Quero que eles aprendam o que eu aprendi: a viver com dignidade, a valorizar o que realmente importa, a caminhar com fé.
Não enriqueci em bens. Mas enriqueci naquilo que realmente sustenta a vida.
Tenho minha família. Tenho minha casa. Tenho o suficiente. Tenho paz.
E tenho algo que o tempo não pode levar: gratidão.
Vi o mundo mudar. Vi a tecnologia avançar. Vi o homem ir além do que antes parecia impossível. Mas também vi que, apesar de tudo isso… o que realmente sustenta o ser humano continua sendo simples: fé, família e amor.

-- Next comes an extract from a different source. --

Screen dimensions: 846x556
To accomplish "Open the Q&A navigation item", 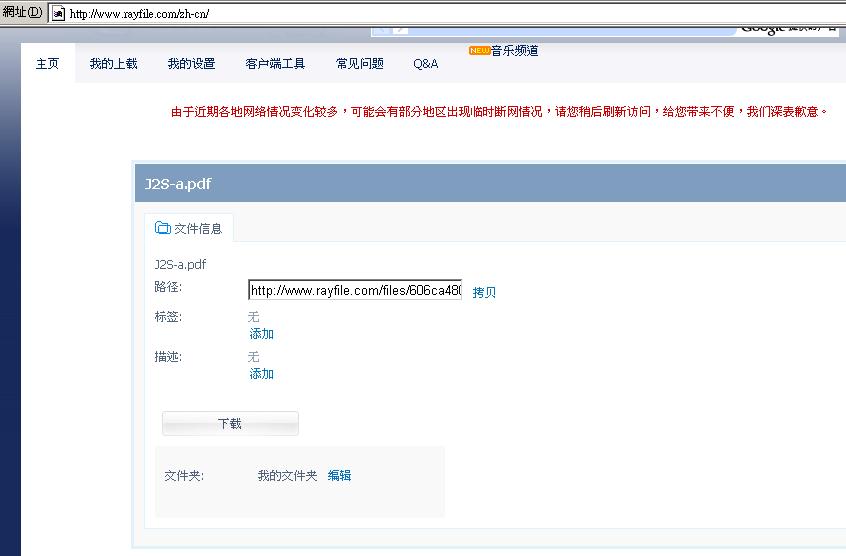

Sobrevivi a momentos difíceis. Situações que poderiam ter me derrubado. Mas Deus, em sua misericórdia, me sustentou. E ainda sustenta.
Hoje sigo aqui.
Sem pressa. Sem alarde.
Apenas vivendo… e escrevendo.
Porque contar a própria história não é sobre reviver o passado — é sobre entender o caminho. E eu entendi o meu.
Continuo em Nova Iguaçu. Continuo sendo quem aprendi a ser. Um homem de fé, que busca andar no caminho que seus pais ensinaram e que escolheu seguir a Cristo.
E assim quero viver.
Com simplicidade.
Com verdade.
Com gratidão.
Até o meu último suspiro nesta terra.